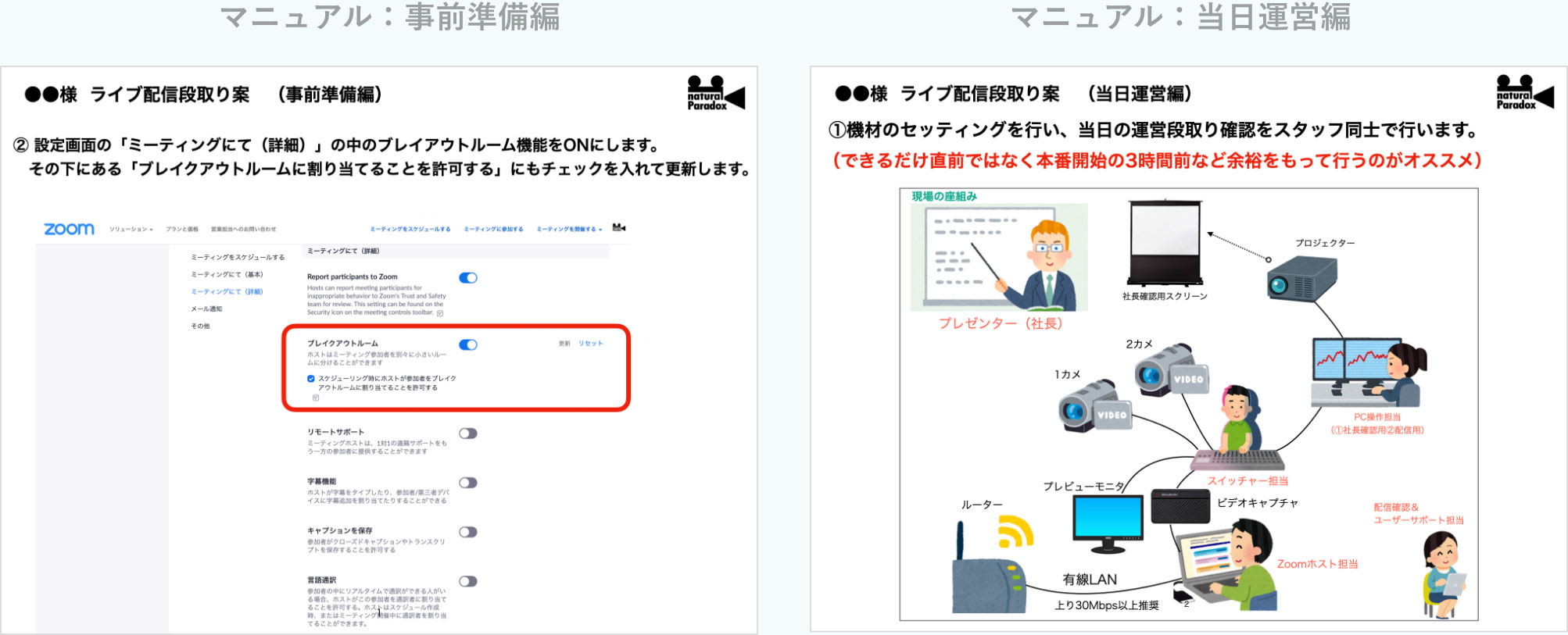Click the ミーティングに参加する link
This screenshot has width=1568, height=635.
click(493, 230)
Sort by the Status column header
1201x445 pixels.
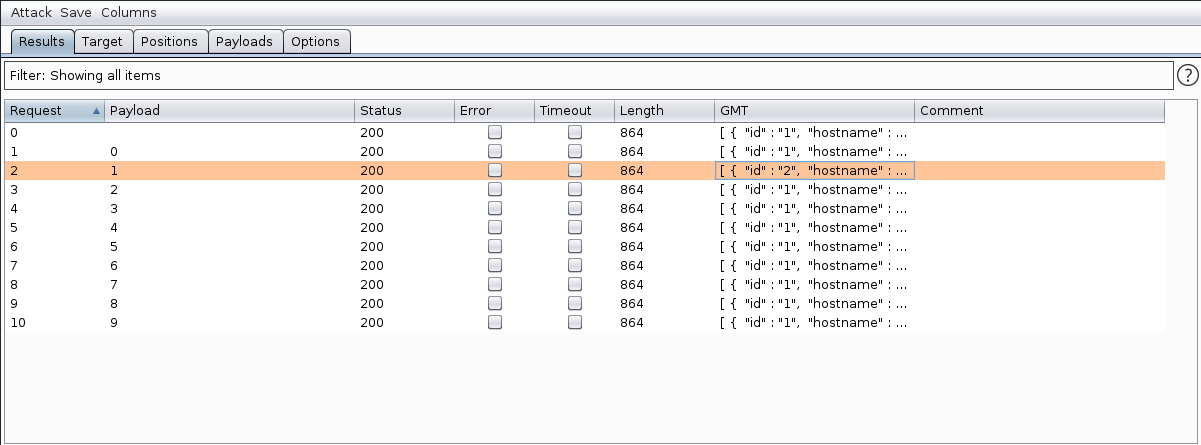point(403,111)
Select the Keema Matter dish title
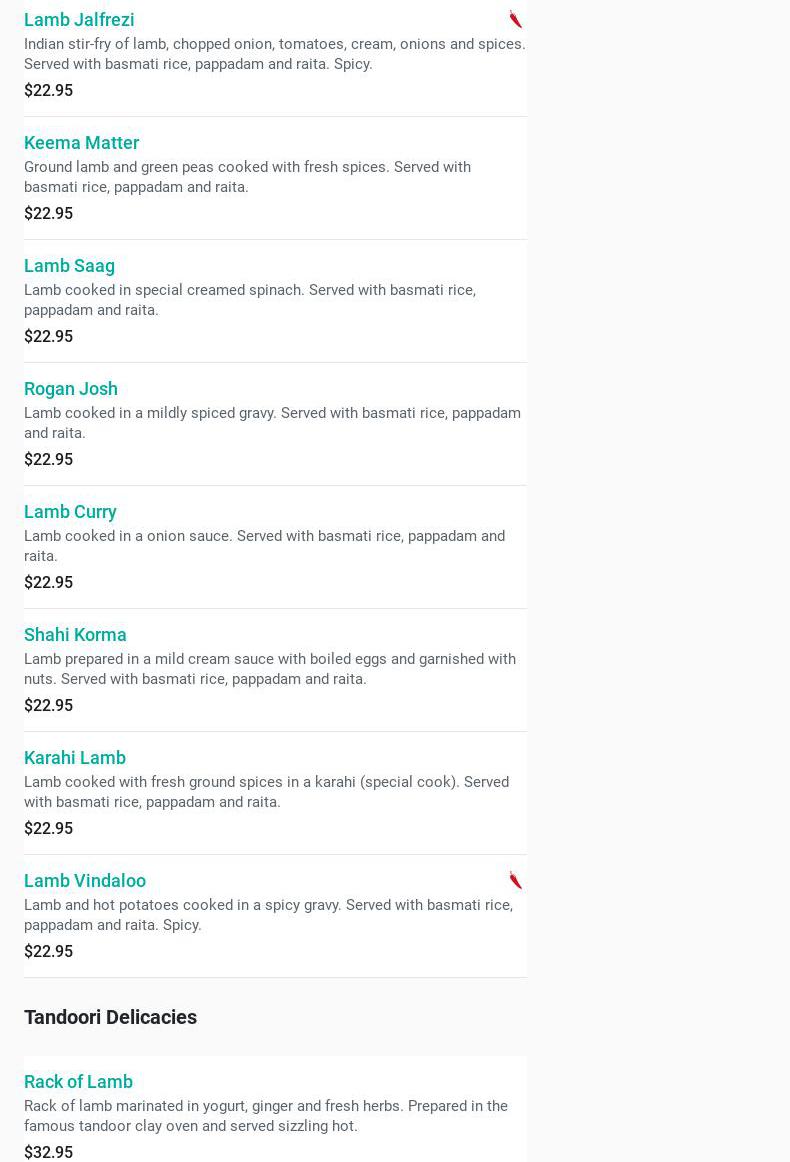Viewport: 790px width, 1162px height. click(81, 142)
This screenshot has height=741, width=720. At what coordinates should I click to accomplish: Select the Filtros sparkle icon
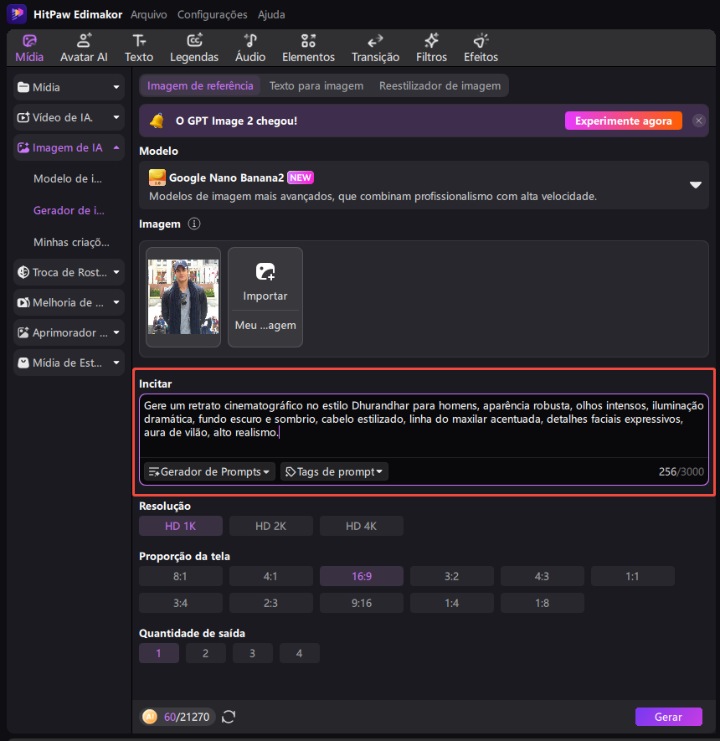point(431,41)
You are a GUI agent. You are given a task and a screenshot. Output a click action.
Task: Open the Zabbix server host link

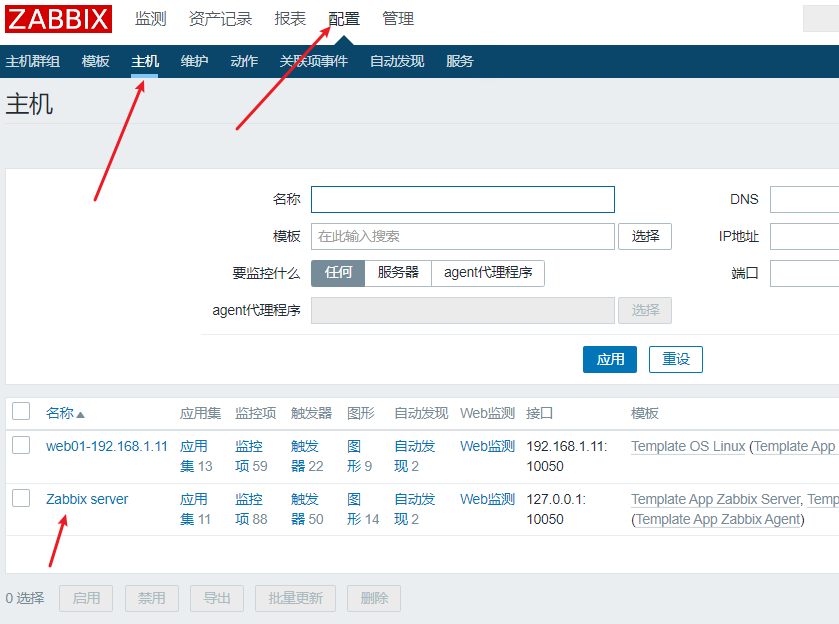tap(87, 499)
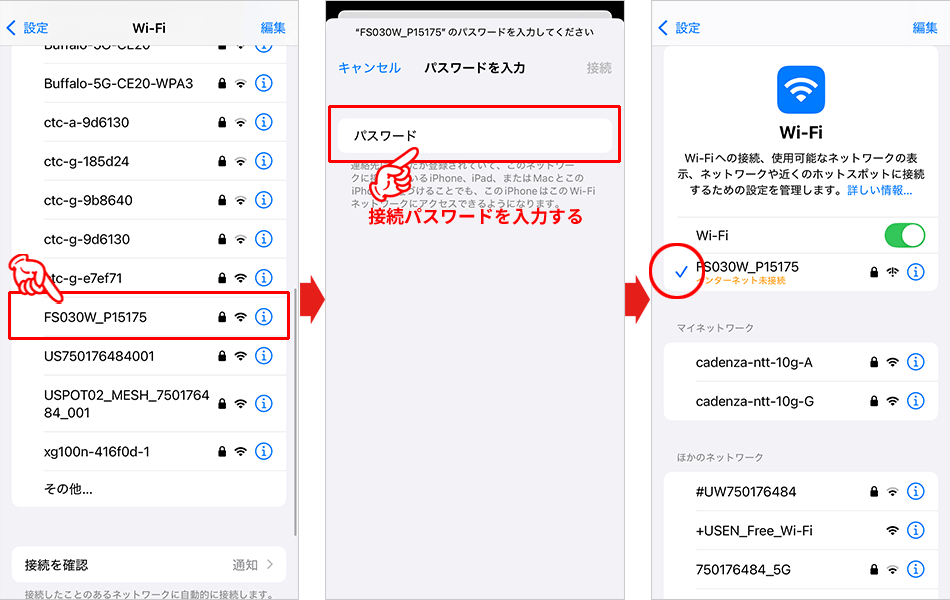Open info for 750176484_5G network
The image size is (950, 600).
(x=916, y=569)
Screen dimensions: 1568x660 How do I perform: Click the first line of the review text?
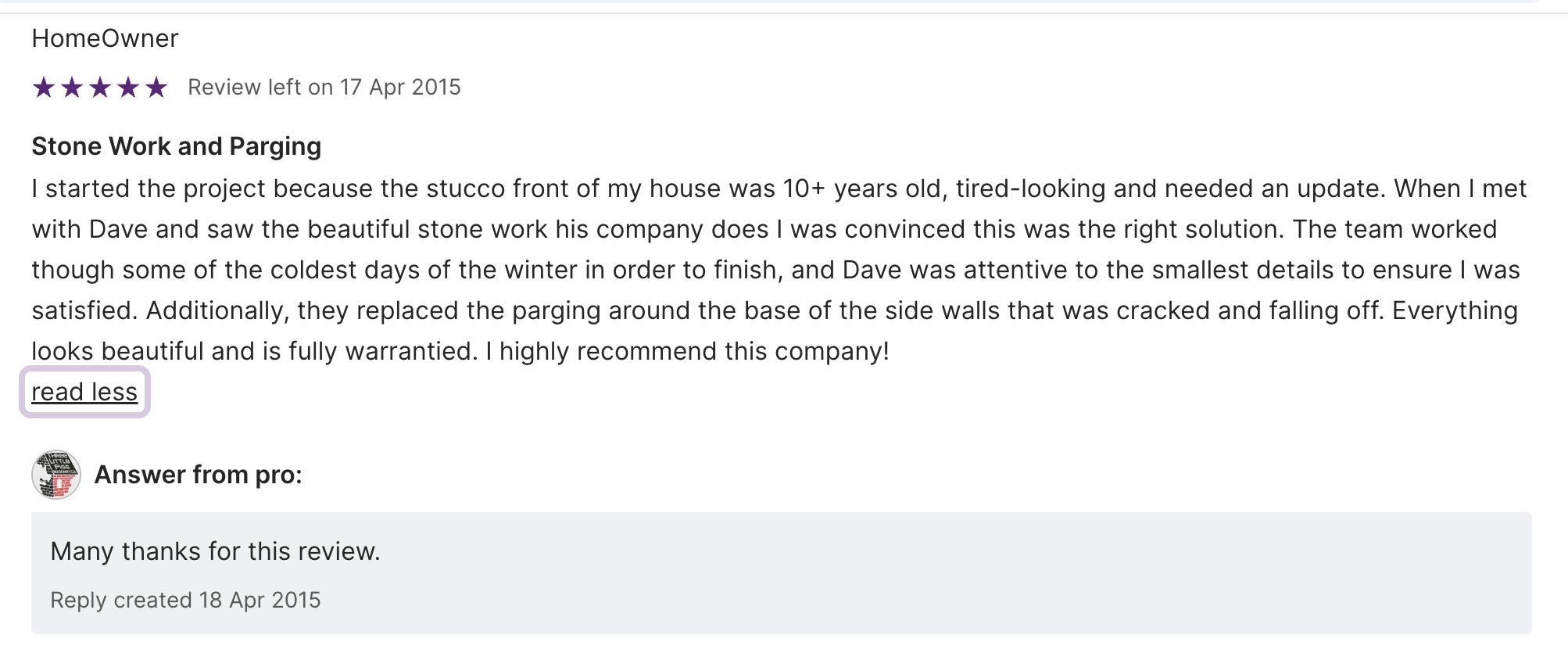click(x=779, y=188)
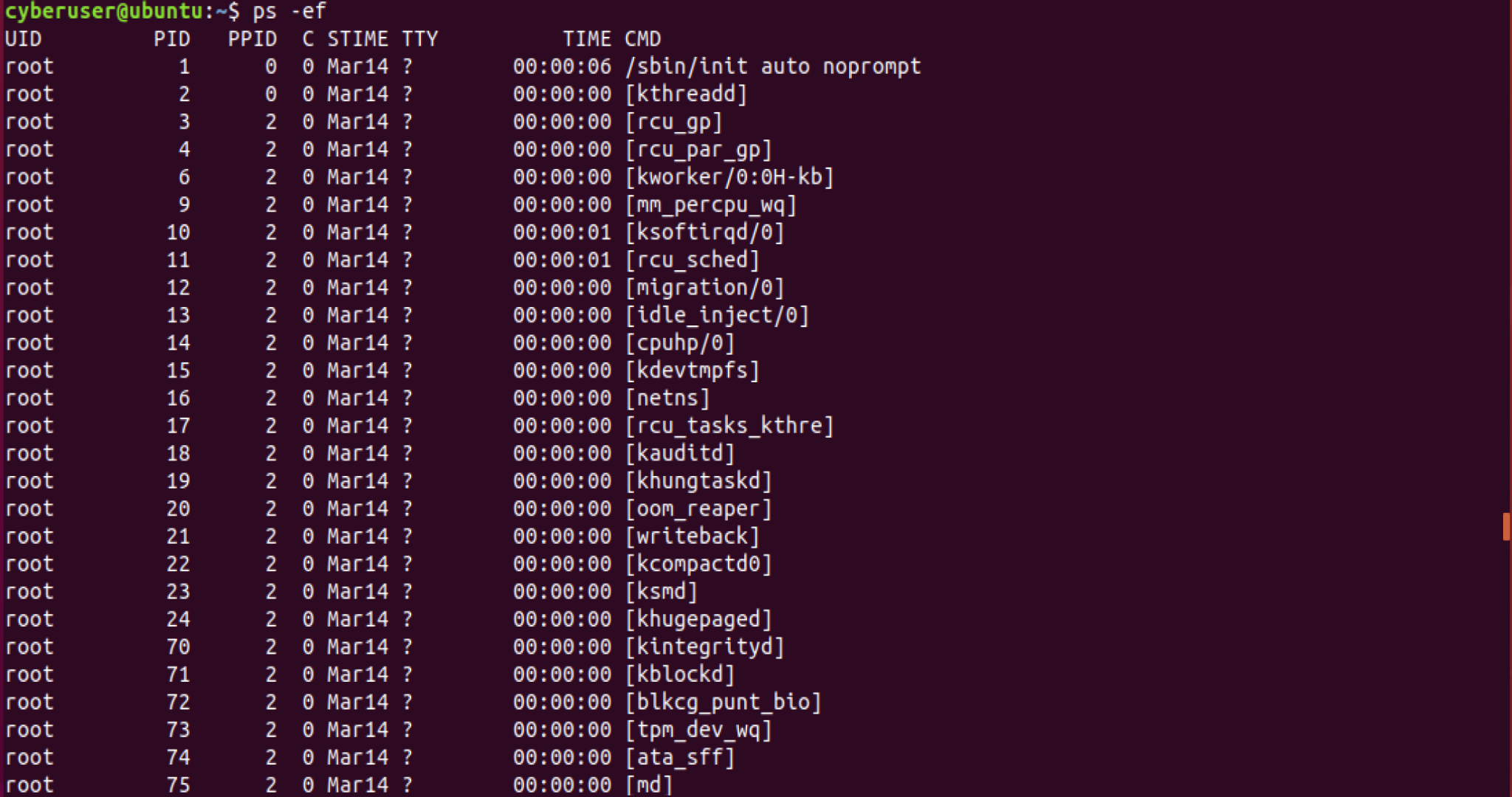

════════════════════

== ACTIVITY ==
Copy exactly the lines that run from the one containing "Sort by the Status column header" to the last line of the records, both included, and leave out every picture.

== REPLY TO THE EXERCISE ==
Sort by the Status column header
1201x445 pixels.
point(403,111)
Select the Keema Matter dish title
Viewport: 790px width, 1162px height. click(81, 142)
This screenshot has height=741, width=720. At what coordinates should I click to accomplish: Select the Filtros sparkle icon
point(431,41)
You are a GUI agent. You are given a task and a screenshot. Output a click action.
Task: Open the Zabbix server host link

tap(87, 499)
Open info for 750176484_5G network
The image size is (950, 600).
(x=916, y=569)
Screen dimensions: 1568x660 How do I perform: Click the first line of the review text?
click(x=779, y=188)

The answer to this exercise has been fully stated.